**Task goal:** Convert the records below into a numbered list, skipping any blank lines and leaving out the pictures.

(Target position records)
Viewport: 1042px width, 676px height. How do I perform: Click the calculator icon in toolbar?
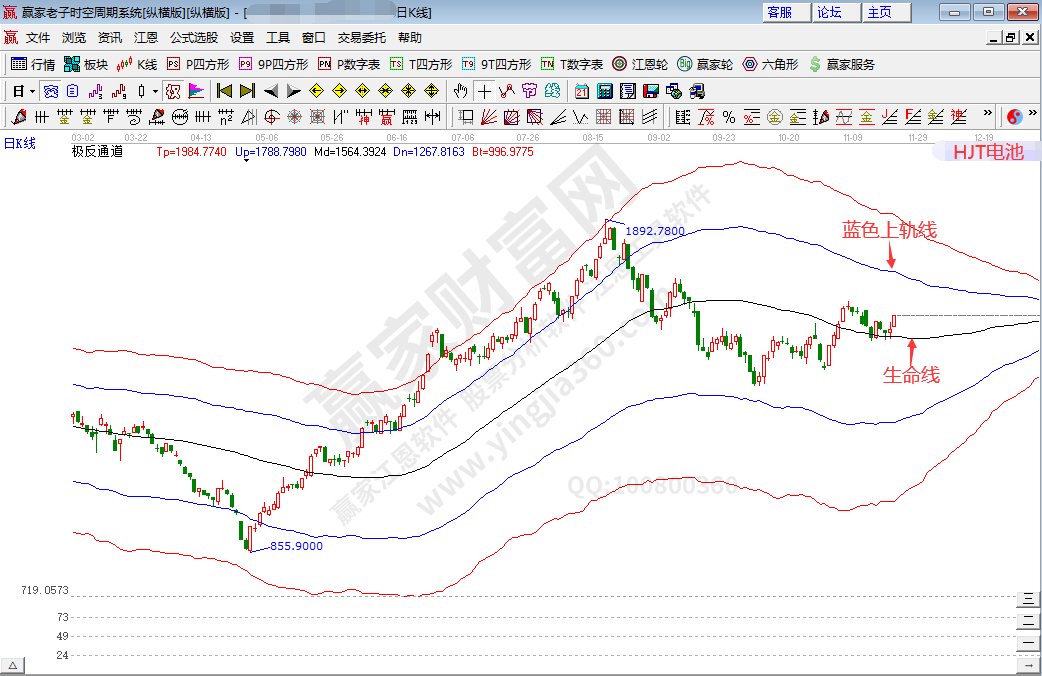(x=604, y=90)
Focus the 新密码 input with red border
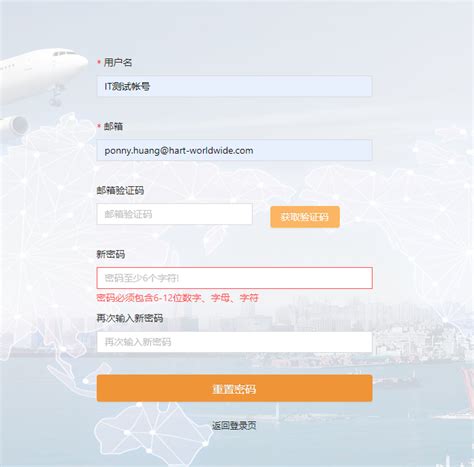Image resolution: width=474 pixels, height=467 pixels. (234, 278)
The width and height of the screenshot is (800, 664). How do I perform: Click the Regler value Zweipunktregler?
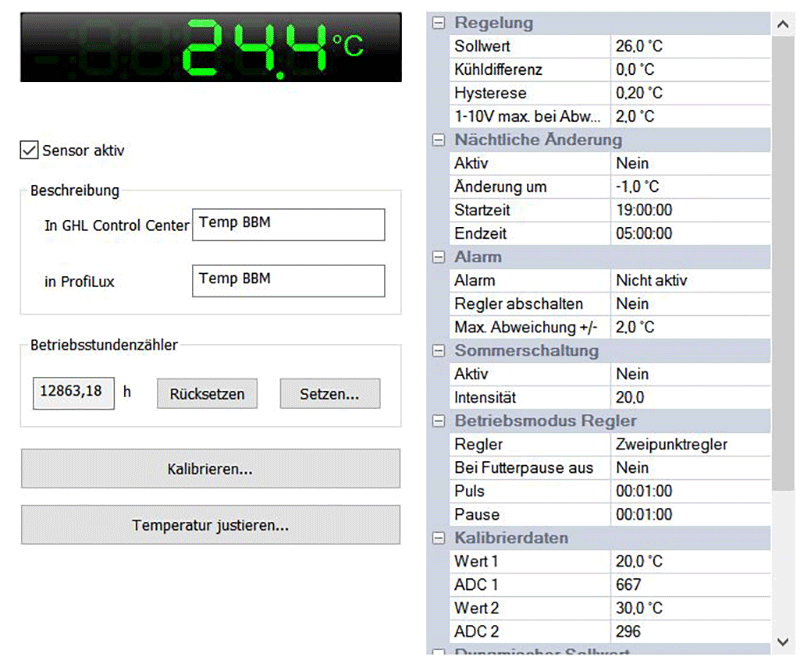690,444
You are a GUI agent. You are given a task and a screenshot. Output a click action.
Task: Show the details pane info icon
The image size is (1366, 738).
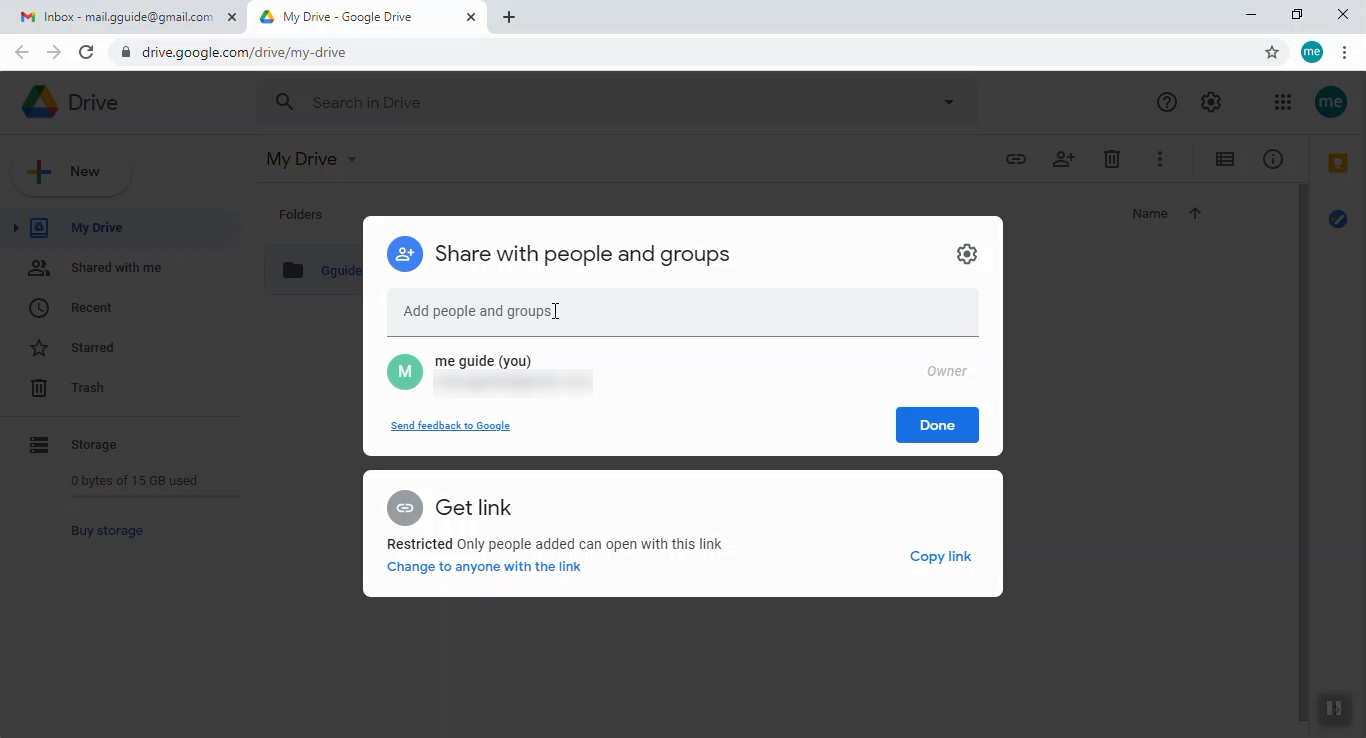tap(1273, 159)
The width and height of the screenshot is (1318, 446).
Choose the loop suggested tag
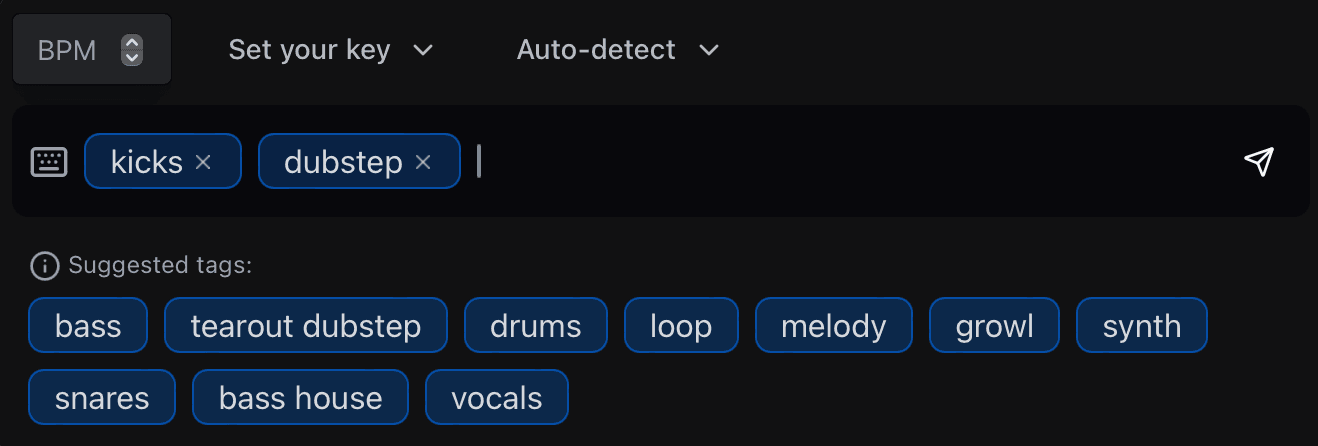click(x=681, y=326)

**Solution:**
1. Viewport: 1042px width, 676px height. How do I perform: Click the calculator icon in toolbar?
2. (x=604, y=90)
3. Focus the 新密码 input with red border
4. Image resolution: width=474 pixels, height=467 pixels. (234, 278)
5. The width and height of the screenshot is (800, 664). How do I perform: Click the Regler value Zweipunktregler?
6. 690,444
7. You are a GUI agent. You are given a task and a screenshot. Output a click action.
8. Task: Show the details pane info icon
9. The image size is (1366, 738).
10. tap(1273, 159)
11. The width and height of the screenshot is (1318, 446).
12. Choose the loop suggested tag
13. click(x=681, y=326)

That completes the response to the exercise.